Она поставила перед ним блюдо с едой, как вдруг появился дервиш. Уставился на него своими косыми глазами, отер ладонью свисавшую с губ и блестевшую нитку слюны и разгневанно произнес:
— Сколько раз обещал, что возьмешь меня с собой в горы, и все напрасно? А?
Удад рассмеялся в ответ, предложил:
— Оставь споры на потом, давай лучше пообедаем. Поешь со мной?
— Не хочу я твоей еды. Я хочу, чтоб ты ответ мне дал.
Удад подумал немного и решил повесить причину на шею гиблому:
— Ветер. Гиблый ветер всему причиной. Жители Сахеля не знают, как с ним на равнине бороться, тем более им не под силу с ним на горных вершинах справиться.

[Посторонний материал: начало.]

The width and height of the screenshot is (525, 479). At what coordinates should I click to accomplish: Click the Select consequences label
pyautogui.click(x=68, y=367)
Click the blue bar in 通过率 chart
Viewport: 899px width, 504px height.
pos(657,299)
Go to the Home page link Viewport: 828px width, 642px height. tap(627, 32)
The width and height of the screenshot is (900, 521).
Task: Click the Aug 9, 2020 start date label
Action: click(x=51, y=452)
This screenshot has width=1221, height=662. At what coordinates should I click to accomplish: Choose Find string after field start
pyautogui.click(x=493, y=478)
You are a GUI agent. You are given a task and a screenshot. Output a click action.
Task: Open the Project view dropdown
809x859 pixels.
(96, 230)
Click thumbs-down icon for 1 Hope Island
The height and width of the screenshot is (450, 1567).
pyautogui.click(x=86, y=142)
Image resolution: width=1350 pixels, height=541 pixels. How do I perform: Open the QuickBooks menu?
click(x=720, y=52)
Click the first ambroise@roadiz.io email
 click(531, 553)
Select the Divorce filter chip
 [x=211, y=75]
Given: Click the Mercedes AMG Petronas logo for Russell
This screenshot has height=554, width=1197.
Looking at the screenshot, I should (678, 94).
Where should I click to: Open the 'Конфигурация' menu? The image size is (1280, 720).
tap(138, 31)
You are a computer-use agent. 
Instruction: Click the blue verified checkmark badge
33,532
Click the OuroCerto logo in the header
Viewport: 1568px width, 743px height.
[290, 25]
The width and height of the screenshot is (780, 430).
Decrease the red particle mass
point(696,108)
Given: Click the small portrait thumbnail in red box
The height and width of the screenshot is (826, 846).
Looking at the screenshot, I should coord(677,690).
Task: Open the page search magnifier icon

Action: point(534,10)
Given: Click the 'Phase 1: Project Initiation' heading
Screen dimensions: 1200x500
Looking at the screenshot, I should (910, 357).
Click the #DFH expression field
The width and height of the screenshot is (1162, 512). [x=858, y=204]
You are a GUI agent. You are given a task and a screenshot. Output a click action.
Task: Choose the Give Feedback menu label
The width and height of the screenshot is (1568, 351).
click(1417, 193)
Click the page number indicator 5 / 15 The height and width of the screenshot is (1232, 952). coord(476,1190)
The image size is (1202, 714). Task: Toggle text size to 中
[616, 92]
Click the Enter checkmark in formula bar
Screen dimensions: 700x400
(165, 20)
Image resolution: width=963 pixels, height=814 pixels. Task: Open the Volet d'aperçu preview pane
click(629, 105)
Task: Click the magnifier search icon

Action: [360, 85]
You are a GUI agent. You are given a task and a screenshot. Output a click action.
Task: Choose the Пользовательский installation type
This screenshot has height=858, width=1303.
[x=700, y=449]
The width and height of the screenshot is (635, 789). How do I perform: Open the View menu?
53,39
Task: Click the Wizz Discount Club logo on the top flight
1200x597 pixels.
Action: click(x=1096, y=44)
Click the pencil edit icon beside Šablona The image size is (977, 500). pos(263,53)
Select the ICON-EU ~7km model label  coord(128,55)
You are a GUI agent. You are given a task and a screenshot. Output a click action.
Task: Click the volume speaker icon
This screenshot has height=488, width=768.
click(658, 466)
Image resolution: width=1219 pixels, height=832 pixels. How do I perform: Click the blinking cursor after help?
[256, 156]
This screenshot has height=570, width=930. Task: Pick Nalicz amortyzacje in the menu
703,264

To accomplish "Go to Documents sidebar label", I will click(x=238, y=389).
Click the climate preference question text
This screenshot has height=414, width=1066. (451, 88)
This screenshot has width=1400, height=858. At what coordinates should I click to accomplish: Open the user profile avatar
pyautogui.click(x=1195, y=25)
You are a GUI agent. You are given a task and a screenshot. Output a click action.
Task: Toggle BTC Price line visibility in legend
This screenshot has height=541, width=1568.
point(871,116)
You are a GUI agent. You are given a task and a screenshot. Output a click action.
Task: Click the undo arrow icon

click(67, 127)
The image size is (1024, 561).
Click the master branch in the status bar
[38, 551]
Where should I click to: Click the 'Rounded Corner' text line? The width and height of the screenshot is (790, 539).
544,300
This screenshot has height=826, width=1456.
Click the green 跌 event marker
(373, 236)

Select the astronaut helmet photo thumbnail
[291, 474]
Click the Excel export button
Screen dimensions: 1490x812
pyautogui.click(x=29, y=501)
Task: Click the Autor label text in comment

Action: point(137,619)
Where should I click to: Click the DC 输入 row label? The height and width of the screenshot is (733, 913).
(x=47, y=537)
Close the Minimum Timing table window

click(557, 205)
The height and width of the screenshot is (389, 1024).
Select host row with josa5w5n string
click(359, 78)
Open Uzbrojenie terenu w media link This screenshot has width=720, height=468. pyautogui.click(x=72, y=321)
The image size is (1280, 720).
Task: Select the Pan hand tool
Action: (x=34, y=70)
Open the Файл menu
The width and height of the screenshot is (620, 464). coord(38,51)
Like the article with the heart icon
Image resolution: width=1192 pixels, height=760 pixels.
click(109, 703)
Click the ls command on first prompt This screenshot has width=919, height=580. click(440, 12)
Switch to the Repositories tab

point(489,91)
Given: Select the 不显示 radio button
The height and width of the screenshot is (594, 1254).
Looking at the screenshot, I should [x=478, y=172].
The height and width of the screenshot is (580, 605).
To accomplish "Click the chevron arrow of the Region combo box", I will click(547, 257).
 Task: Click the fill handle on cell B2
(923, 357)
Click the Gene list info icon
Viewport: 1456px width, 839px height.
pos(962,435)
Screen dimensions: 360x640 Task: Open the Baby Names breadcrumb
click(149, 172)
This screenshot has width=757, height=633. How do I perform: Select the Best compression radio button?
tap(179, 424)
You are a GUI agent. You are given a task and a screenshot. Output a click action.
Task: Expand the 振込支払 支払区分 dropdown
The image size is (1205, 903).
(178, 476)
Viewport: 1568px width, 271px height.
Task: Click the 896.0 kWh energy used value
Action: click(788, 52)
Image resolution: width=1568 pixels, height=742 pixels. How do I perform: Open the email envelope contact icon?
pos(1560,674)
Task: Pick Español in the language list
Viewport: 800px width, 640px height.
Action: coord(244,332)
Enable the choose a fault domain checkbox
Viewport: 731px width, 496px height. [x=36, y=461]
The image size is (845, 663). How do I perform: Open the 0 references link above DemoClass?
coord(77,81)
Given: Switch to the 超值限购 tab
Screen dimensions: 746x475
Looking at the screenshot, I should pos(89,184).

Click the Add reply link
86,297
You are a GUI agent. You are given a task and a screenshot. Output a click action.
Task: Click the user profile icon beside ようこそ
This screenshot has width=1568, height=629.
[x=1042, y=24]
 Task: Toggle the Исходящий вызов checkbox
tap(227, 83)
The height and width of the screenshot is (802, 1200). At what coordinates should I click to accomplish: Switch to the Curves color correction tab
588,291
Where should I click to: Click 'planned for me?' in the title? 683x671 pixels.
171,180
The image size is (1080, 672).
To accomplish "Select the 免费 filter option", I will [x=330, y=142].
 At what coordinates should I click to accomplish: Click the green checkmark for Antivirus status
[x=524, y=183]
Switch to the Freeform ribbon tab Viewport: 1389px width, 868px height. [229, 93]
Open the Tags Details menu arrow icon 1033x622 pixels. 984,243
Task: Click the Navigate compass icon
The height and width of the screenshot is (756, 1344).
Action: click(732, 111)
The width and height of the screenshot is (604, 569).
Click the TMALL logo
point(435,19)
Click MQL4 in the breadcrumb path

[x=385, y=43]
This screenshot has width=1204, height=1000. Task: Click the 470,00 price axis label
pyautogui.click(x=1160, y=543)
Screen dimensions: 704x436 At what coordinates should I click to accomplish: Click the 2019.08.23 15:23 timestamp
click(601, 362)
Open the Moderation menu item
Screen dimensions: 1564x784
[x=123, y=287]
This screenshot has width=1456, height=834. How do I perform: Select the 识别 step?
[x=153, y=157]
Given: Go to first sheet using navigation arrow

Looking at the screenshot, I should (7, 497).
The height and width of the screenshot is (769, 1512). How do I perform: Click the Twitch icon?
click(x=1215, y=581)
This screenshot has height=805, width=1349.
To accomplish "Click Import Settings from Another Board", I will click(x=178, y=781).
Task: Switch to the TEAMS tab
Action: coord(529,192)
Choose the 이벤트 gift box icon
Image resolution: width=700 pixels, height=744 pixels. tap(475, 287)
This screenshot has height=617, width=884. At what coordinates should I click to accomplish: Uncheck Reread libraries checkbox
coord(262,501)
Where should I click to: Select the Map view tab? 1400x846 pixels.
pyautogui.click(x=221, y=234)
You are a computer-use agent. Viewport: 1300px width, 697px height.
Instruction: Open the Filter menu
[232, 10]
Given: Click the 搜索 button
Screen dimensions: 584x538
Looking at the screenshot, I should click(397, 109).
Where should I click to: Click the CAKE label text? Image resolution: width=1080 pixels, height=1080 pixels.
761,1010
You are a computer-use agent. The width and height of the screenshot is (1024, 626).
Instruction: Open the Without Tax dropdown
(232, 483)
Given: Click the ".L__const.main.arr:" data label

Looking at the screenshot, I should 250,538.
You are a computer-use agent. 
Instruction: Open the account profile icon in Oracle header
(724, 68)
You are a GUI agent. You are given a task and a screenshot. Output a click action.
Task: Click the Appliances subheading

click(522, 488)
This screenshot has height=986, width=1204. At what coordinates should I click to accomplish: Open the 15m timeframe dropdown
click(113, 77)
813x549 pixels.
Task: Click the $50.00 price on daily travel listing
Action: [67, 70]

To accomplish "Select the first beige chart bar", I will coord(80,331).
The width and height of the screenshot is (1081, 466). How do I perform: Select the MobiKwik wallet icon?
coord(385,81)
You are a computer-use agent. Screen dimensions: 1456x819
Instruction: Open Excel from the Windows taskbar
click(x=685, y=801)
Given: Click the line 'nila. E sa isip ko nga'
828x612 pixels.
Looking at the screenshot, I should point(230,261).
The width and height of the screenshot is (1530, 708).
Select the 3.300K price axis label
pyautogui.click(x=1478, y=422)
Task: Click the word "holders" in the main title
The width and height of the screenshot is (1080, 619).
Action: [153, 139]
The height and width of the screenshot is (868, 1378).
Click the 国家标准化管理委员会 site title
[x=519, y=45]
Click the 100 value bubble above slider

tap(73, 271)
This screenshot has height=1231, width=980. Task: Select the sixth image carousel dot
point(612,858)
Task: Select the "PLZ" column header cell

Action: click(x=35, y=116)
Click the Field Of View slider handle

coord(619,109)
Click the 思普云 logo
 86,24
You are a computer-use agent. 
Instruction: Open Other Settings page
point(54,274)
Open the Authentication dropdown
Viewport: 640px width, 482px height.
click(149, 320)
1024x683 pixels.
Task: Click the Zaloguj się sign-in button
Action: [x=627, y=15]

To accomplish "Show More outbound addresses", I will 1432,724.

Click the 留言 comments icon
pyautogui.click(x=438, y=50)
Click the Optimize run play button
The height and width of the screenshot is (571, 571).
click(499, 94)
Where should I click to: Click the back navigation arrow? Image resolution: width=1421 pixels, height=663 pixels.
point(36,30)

Дервиш молчал, Удад порадовался было своему ответу и продолжил:
— Давай пообедаем сейчас с тобой вместе, а потом насчет горы потолкуем. Раздели трапезу со мной!
Дервиш присел на корточки рядом, но заявил сухо:
— Не разделю я твою трапезу.
— Сыт, что ли?
— Нет. Голоден я, но на равнине оставаться не желаю.
— Не понимаю…
Собеседник подумал, потом заявил:
— Если ты обещаешь мне сейчас в последний раз, что возьмешь меня в горы, я тебе одну тайну открою.
Удад рассмеялся вновь и протянул руку за ложкой, а дервиш гнул свое:
— Если ты обещаешь мне вот сейчас, еще раз, я тебе сообщу одно интересное дело.
Вот так вот болтливая птица говорила одной из жен Танис[67], когда бедняжка задумала было дочкиного мяса отведать, да?
Дервиш впервые рассмеялся, потом воскликнул:
— Попал. Попал! Именно так. Именно так ты сам сделаешь спустя немного. Ха-ха-ха!
Они дружно расхохотались, однако Удад улучил момент, когда дервиш зазевался, и взял кусок с блюда, принялся жевать. Дервиш наклонился к нему и зашептал что-то на ухо, Удад отпрыгнул назад и спрятал голову за занавеской. Скорчился пополам, и его вырвало.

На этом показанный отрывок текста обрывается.